# START OF Given data
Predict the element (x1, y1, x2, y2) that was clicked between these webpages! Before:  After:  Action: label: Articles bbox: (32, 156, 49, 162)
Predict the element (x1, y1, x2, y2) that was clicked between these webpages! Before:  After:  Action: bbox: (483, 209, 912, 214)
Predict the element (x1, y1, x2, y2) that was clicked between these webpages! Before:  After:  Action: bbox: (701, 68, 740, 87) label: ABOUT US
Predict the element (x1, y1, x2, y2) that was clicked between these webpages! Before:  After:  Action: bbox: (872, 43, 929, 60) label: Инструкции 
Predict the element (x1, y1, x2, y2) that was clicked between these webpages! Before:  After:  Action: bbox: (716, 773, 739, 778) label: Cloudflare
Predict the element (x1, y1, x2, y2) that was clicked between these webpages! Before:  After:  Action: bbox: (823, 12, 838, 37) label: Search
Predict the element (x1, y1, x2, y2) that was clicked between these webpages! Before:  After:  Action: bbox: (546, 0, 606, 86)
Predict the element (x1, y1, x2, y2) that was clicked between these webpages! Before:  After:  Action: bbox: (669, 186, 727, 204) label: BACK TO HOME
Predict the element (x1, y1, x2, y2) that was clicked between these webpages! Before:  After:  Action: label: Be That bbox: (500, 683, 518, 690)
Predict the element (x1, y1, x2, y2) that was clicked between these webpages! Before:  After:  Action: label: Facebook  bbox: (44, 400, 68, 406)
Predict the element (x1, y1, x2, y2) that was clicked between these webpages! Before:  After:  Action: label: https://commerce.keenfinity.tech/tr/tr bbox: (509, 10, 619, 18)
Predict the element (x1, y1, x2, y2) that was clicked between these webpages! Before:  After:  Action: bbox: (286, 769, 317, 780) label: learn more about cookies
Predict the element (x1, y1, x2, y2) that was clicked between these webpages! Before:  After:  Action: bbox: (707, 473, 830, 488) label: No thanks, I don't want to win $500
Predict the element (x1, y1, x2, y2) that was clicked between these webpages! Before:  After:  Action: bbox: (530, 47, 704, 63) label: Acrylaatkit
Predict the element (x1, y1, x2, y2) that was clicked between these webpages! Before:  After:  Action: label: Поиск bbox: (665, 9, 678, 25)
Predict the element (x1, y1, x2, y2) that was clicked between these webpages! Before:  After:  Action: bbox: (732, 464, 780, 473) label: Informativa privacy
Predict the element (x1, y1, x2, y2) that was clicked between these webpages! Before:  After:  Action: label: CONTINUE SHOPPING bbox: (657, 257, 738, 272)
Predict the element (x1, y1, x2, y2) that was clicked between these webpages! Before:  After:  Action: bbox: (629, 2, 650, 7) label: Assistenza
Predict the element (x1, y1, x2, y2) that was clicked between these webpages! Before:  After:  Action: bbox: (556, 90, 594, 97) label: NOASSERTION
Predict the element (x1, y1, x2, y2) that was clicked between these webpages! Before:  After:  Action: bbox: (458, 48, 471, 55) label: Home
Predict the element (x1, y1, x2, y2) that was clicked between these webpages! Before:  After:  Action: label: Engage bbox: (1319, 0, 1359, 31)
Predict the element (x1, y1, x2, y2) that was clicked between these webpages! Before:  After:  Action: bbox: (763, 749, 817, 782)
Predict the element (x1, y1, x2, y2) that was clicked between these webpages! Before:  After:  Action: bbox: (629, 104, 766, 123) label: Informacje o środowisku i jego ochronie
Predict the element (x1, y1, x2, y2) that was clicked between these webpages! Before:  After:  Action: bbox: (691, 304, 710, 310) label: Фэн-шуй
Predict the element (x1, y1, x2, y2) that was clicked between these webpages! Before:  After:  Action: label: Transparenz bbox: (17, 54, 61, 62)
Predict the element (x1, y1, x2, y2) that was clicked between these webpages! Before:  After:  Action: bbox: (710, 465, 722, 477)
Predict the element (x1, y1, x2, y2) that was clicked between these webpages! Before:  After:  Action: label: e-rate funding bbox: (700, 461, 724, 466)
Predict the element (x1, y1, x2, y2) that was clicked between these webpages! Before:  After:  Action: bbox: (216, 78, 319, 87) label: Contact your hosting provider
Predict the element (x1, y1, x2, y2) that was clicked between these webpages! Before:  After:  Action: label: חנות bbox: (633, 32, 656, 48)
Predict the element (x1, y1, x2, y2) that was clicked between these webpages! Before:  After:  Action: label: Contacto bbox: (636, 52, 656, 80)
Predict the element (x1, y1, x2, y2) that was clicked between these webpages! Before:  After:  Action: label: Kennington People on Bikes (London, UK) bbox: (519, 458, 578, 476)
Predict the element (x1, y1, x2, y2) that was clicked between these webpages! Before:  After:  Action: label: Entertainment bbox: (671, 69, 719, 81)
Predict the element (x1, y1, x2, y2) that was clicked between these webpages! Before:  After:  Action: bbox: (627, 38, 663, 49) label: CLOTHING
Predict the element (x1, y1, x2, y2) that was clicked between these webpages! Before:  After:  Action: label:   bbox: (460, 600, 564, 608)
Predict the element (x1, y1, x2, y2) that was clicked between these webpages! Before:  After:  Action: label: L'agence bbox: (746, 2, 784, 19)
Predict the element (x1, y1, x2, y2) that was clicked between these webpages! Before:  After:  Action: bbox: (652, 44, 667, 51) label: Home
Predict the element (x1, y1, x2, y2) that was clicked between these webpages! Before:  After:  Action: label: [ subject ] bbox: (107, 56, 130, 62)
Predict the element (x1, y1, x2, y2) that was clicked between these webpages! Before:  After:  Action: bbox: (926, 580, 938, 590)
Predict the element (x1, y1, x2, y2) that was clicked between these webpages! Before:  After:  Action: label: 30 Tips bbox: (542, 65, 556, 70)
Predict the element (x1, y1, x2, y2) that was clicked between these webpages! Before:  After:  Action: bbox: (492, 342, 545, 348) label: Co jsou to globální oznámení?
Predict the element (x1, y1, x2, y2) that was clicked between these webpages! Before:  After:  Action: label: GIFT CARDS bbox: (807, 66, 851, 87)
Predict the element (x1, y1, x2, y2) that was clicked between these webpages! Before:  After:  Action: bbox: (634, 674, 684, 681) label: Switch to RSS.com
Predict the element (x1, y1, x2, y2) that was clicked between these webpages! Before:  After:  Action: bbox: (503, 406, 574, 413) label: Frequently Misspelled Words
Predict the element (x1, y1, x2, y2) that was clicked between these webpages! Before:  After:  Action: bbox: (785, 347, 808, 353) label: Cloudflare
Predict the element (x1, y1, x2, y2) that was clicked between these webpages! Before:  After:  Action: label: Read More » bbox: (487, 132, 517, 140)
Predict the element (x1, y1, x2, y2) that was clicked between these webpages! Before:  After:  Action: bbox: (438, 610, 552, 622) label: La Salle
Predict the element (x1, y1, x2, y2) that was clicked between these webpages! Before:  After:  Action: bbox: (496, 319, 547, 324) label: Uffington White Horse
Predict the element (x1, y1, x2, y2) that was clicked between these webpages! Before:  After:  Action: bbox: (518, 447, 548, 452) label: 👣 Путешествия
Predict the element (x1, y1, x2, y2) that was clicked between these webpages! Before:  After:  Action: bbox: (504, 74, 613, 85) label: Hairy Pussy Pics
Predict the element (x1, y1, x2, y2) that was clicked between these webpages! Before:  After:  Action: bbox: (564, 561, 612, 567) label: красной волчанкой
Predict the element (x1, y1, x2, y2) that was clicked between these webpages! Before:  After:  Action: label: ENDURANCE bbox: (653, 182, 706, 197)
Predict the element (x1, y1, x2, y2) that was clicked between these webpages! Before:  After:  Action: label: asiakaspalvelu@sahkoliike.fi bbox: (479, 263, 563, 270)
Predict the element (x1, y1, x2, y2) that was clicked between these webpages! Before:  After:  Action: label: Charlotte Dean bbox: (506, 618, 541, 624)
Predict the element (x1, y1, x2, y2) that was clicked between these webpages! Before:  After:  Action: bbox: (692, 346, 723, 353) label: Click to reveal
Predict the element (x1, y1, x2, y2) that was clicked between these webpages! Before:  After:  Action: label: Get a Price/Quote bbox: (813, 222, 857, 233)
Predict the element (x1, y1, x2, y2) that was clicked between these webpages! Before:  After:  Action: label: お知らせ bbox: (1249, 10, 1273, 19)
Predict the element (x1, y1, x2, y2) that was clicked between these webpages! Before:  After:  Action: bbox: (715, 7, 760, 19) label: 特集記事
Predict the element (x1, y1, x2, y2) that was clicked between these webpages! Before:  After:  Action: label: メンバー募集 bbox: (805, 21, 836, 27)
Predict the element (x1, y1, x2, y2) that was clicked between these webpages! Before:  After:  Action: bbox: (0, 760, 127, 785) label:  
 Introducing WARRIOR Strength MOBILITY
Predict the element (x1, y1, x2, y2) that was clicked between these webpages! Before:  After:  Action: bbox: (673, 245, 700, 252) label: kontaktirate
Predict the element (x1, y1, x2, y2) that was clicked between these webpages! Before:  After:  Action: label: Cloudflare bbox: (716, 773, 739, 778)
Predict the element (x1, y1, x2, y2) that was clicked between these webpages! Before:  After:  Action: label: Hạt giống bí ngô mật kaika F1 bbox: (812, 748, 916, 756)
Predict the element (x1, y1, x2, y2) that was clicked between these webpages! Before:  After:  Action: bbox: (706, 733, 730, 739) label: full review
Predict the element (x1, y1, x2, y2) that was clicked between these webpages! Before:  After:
# END OF Given data
§ **Required task**
Repeat every line from the start of the entries down to the one containing "60) label: Инструкции", both ends included, without changing anything.

§ **Final result**
Predict the element (x1, y1, x2, y2) that was clicked between these webpages! Before:  After:  Action: label: Articles bbox: (32, 156, 49, 162)
Predict the element (x1, y1, x2, y2) that was clicked between these webpages! Before:  After:  Action: bbox: (483, 209, 912, 214)
Predict the element (x1, y1, x2, y2) that was clicked between these webpages! Before:  After:  Action: bbox: (701, 68, 740, 87) label: ABOUT US
Predict the element (x1, y1, x2, y2) that was clicked between these webpages! Before:  After:  Action: bbox: (872, 43, 929, 60) label: Инструкции 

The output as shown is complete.